SECTION 4.13. Maintenance of Office or Agency.
(a) The Company shall maintain an office or agency (which may be an office of the Trustee or
an affiliate of the Trustee or Registrar) where Notes may be surrendered for registration of
transfer or for exchange and where notices and demands to or upon the Company in respect of the
Notes and this Indenture may be served. The Company shall give prompt written notice to the
Trustee of the location, and any change in the location, of such office or agency. If at any time
the Company shall fail to maintain any such required office or agency or shall fail to furnish the
Trustee with the address thereof, such presentations, surrenders, notices and demands may be made
or served at the corporate trust office of the Trustee as set forth in Section 13.02.
(b) The Company may also from time to time designate one or more other offices or agencies
where the Notes may be presented or surrendered for any or all such purposes and may from time to
time rescind such designations. The Company shall give prompt written notice to the Trustee of any
such designation or rescission and of any change in the location of any such other office or
agency.
(c) The Company hereby designates the corporate trust office of the Trustee or its Agent as
such office or agency of the Company in accordance with Section 2.04.
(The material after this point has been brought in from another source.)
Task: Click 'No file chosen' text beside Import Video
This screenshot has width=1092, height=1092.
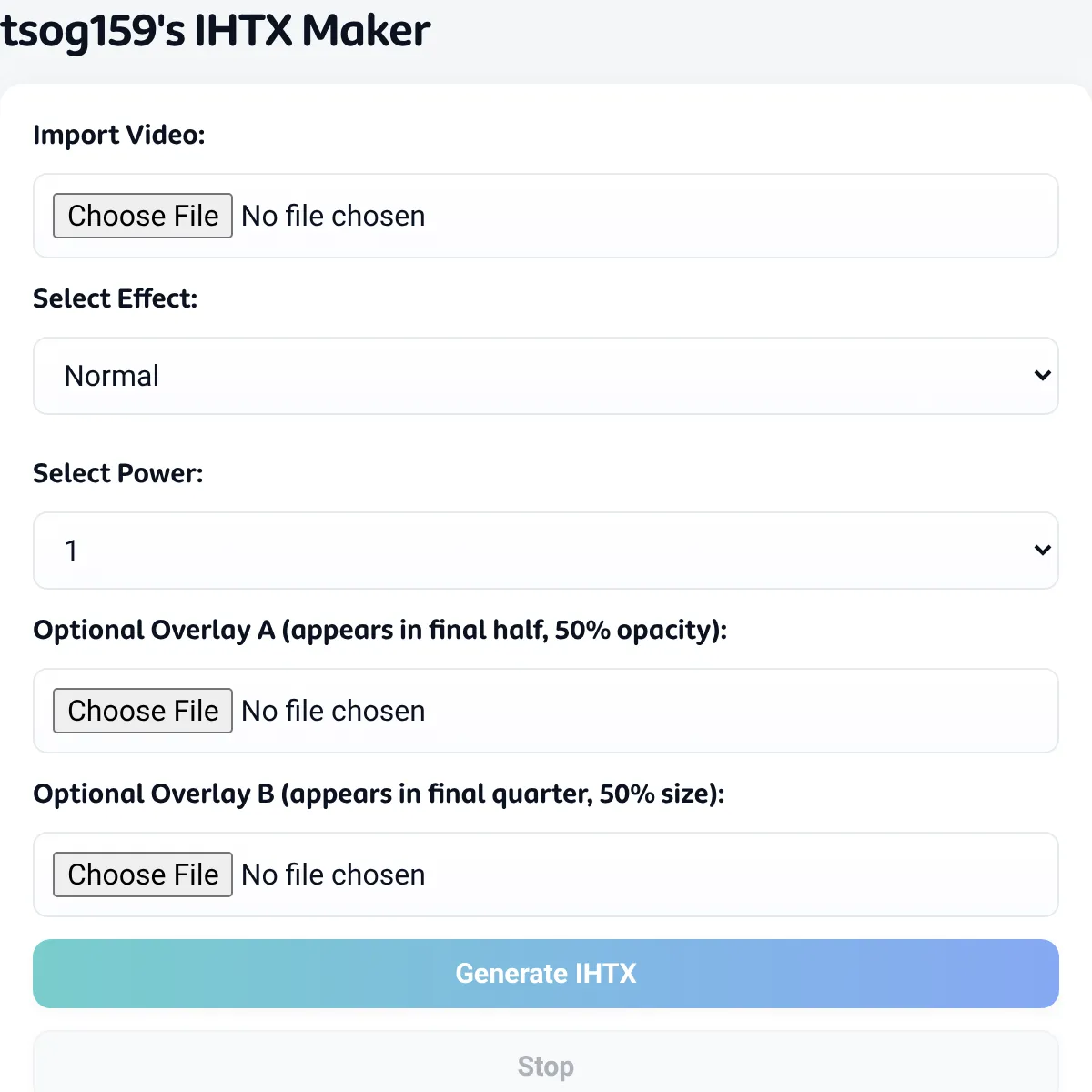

SECTION 4.14. Impairment of Security Interest. Subject to the rights of the holders
of Permitted Liens and Permitted Collateral Liens, the Company shall not, and shall not permit any
of its Restricted Subsidiaries to, take or knowingly or negligently omit to take, any action which
action or omission would or could reasonably be expected to have the result of materially impairing
the security interest with respect to the Collateral for the benefit of the Trustee and the
Holders, subject to limited exceptions. The Company shall not amend, modify or supplement, or
permit or consent to any amendment, modification or supplement of, the Security Documents in any
way that would be adverse to the Holders in any material respect, except as permitted under
Articles 9 or 11 hereof or the Intercreditor Agreement.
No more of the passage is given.